** begin TEXT PROVIDED **

How an ROV helped make this filmmaker’s dream a reality
Words and Photos by Evan Kovacs

The SS Senator, sat in 450 feet (137m) of water in the Great Lakes. Photo: Evan Kovacs

For years I have wanted to do a film based on a true story and set during an event that brought most of the world to crippling standstill. Almost overnight, average citizens see their life savings wiped out and financial institutions fail in a catastrophic stock market crash. The Crash – of October, 1929. And while stock values plummet, three very different ships – each carrying goods that had helped fuel economic prosperity – fight the rain, fog, winds, and rising waters of an epic storm on Lake Michigan. During the financial storm of a lifetime, as the world reels and many doomed investors jump to their death, these three vessels and many of their crew are damned to the cold and muddy seabed near Milwaukee, Wisconsin.

Something about these wrecks had always grabbed my attention. The parallel of an economic storm that destroyed lives across the world while simultaneously a literal storm claimed the lives of the people who carried the goods that the economy consumed was incredibly moving and cinematic. I wanted to make a film that looked at all three wrecks and, by examining their cargos, their captains, and their different ends, tell a grand story of life and death, heroism and cowardice, all against the backdrop of a world on fire. It was ambitious, it was bold, it was the dream of a young film maker – and it could never happen. Why? Well, the millions of dollars I would need to make it aside, because of one small detail: one wreck had yet to be found – the SS Senator.

** end TEXT PROVIDED **
** begin PROVIDED RECORDS **

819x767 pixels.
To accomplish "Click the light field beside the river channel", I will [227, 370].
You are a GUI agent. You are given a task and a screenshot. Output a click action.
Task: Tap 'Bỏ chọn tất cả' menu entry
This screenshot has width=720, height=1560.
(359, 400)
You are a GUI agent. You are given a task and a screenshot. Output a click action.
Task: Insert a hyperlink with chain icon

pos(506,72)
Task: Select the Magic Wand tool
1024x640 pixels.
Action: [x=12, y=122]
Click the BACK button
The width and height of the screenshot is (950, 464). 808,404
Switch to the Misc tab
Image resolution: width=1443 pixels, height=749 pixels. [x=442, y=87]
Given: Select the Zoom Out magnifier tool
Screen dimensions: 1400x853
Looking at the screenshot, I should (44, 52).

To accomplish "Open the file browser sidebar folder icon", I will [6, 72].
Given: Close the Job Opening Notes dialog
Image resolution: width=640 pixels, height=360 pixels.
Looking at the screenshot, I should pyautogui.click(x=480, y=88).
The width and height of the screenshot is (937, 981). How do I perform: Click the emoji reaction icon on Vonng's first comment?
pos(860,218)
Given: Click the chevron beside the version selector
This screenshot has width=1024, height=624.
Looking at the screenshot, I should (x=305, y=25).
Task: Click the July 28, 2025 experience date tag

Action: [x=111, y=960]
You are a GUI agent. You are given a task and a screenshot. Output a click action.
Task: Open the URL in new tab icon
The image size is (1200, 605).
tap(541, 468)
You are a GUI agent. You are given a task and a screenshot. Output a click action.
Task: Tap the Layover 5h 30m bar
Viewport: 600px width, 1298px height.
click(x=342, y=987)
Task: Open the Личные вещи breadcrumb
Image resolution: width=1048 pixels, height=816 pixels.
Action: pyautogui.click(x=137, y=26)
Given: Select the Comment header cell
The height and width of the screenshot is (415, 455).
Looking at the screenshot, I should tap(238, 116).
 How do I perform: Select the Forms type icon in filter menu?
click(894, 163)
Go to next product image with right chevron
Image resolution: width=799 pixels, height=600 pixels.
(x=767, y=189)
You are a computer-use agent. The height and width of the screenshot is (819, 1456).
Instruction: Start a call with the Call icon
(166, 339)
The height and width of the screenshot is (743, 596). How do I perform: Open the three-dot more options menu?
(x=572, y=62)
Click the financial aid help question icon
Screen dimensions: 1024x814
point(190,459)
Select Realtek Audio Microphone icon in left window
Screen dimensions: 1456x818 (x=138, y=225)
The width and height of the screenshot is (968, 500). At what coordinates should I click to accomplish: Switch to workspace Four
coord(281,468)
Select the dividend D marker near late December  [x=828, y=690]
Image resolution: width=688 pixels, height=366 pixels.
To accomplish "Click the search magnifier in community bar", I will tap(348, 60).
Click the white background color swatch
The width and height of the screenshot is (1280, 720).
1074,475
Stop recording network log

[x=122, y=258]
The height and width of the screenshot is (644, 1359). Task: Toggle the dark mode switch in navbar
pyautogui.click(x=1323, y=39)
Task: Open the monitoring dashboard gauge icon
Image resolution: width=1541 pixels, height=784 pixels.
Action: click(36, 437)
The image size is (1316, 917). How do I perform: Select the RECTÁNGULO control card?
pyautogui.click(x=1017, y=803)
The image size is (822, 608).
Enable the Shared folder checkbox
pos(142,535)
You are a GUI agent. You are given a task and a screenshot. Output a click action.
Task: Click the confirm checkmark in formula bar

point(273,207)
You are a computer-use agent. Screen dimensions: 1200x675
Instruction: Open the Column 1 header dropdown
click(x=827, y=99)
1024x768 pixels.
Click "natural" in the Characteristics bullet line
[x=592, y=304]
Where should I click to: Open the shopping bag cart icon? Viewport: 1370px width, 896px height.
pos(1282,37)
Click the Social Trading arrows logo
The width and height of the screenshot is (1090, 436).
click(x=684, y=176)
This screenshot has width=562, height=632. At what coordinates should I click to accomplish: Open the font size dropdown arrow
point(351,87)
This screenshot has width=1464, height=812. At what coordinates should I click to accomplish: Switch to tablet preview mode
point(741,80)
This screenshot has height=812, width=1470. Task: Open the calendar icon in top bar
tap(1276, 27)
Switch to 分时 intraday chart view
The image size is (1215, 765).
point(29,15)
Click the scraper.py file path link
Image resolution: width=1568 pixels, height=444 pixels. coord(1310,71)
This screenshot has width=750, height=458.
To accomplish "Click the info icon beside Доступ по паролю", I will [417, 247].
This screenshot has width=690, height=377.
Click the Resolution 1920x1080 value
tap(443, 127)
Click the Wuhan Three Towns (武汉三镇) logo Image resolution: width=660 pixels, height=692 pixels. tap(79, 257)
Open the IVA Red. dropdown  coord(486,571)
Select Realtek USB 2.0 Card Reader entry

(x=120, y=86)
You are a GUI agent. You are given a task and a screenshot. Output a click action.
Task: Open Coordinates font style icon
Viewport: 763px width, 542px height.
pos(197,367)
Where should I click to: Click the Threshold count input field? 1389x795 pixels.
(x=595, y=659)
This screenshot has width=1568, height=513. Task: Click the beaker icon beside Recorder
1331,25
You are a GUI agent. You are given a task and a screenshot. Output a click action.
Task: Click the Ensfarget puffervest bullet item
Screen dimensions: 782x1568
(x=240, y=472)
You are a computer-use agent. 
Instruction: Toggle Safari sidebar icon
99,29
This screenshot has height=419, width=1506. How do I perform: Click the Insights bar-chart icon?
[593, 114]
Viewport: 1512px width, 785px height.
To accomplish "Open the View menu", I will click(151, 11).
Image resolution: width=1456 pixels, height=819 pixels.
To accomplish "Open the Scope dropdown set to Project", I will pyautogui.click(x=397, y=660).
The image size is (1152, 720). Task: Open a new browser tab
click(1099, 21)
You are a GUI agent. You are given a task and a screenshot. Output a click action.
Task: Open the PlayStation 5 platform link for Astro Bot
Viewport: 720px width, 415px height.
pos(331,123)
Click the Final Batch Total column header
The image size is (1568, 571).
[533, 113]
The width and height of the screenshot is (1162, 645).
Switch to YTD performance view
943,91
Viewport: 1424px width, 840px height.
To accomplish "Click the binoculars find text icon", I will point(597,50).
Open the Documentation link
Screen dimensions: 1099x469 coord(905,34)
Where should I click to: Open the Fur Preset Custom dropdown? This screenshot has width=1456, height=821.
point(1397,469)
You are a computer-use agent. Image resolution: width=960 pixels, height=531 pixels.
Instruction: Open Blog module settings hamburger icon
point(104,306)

** end PROVIDED RECORDS **

**DIRECTIVES**
(1) Name every weather condition that the three ships fought on Lake Michigan, according to the passage about the 1929 shipwrecks.
(2) Resume the passage about the 1929 Lake Michigan shipwrecks, starting right after its final sentence.

**RESULTS FOR THE EXERCISE**
(1) rain, fog, winds, rising waters

(2)
My good friend Tamara Thomsen, cave explorer, instructor, and archaeologist at the Wisconsin Historical Society, had been talking about the beautiful wrecks of Lake Michigan for years. I already knew about the car ferry Milwaukee from a show I had done there. It was one of my favorite wreck dives, with an incredibly intact engine room where you could see boiler room hatches sitting on top of the boilers, placed there by the crew 80 years ago in a last ditch effort to stop the boilers from exploding in the rising waters and storm. The story went on from there with a message in a bottle from the sinking ship, floating life jackets, and even bodies on shore – the human story and the struggle for survival and their final reckoning was incredible. But it wasn’t until I was actually working with Tami filming the Milwaukee for the National register that I learned about its connection to the Senator and Wisconsin. Naturally I wanted to see the others and hear more of their stories. The Wisconsin foundered in the storm and the captain directed rescue efforts at the helm of his sinking ship while other ships came to its aid in a fantastic at sea rescue. The sinking represented some of the best qualities in people, as captains risked their lives and their ships in the dramatic rescue. Today, the wreck is a beautiful dive in 135 feet (41m) of clear, dark water.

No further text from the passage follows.